O engenhoso estratagema do PCC para sequestrar e cometer atentados contra o senador Sérgio Moro (União-PR), com monitoramento dos alvos e locação de imóveis próximos, aquisição ou aluguel de armamento pesado, montagem de “cofres” para armas, carros blindados, mensagens cifradas, foi exitoso em pelo menos outros dois crimes contra autoridades cometidos no Paraná, em 2016 e 2017, pela facção. As informações são do SBT News.

Naquele ano de 2016, o endurecimento de regras para lideranças das facções que atuam no sistema penal no governo Michel Temer (MDB) – após o impeachment da presidente Dilma Rousseff (PT) – levou o PCC a reagir com ataques às autoridades no país. Três agentes penais federais foram executados brutalmente nesses planos de retaliação.

Um dos crimes foi em Mossoró, no Rio Grande do Norte, e os outros dois no Paraná, onde fica a Penitenciária Federal de Catanduvas, um dos cinco presídios federais de regime diferenciado. Ao todo, são cinco unidades, para onde passaram a ser transferidos e isolados alguns dos líderes do PCC e de outras facções. Além do Paraná, elas estão em Brasília (DF), Campo Grande (MS), Mossoró (RN) e Porto Velho (RO).

No Paraná, as vítimas foram o agente penal Alex Belarmino Almeida Silva, que tinha 36 anos.
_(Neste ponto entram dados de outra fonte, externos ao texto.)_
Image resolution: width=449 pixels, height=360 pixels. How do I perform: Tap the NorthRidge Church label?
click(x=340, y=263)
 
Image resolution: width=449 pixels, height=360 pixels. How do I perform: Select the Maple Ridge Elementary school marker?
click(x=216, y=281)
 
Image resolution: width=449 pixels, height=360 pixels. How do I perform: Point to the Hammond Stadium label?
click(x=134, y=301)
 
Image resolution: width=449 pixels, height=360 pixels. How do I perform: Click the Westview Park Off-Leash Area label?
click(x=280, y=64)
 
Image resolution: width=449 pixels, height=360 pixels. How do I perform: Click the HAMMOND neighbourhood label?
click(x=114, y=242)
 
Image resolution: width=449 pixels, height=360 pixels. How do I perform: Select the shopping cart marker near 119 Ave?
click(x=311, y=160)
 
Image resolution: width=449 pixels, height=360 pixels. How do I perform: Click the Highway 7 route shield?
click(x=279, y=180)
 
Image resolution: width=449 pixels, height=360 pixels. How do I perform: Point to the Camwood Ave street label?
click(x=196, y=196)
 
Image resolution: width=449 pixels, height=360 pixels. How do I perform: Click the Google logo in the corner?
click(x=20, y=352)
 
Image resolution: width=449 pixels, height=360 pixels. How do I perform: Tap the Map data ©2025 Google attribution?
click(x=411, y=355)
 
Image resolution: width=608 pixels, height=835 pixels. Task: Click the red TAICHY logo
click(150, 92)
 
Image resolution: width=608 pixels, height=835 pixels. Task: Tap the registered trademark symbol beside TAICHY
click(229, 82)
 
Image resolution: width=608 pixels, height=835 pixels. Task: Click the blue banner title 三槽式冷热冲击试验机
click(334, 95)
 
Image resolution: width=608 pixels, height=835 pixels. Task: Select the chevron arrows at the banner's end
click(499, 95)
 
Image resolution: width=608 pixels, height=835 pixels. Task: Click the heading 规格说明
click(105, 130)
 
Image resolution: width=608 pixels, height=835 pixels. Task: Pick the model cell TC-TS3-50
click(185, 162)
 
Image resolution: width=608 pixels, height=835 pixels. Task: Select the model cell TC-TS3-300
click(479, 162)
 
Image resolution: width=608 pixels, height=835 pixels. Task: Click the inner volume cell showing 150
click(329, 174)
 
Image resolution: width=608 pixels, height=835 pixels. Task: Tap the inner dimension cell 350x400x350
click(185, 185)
Ele foi executado com 23 tiros, dentro do carro, um quilômetro após sair de casa, por quatro membros do PCC, em 2 de setembro de 2016; e a psicóloga Melissa de Almeida Araújo, de 37 anos, assassinada com dois tiros de fuzil na cabeça, dentro do carro, na frente da filha de dez meses e do marido, quando chegava em casa, em um condomínio, por quatro homens da facção, em 25 de maio de 2017.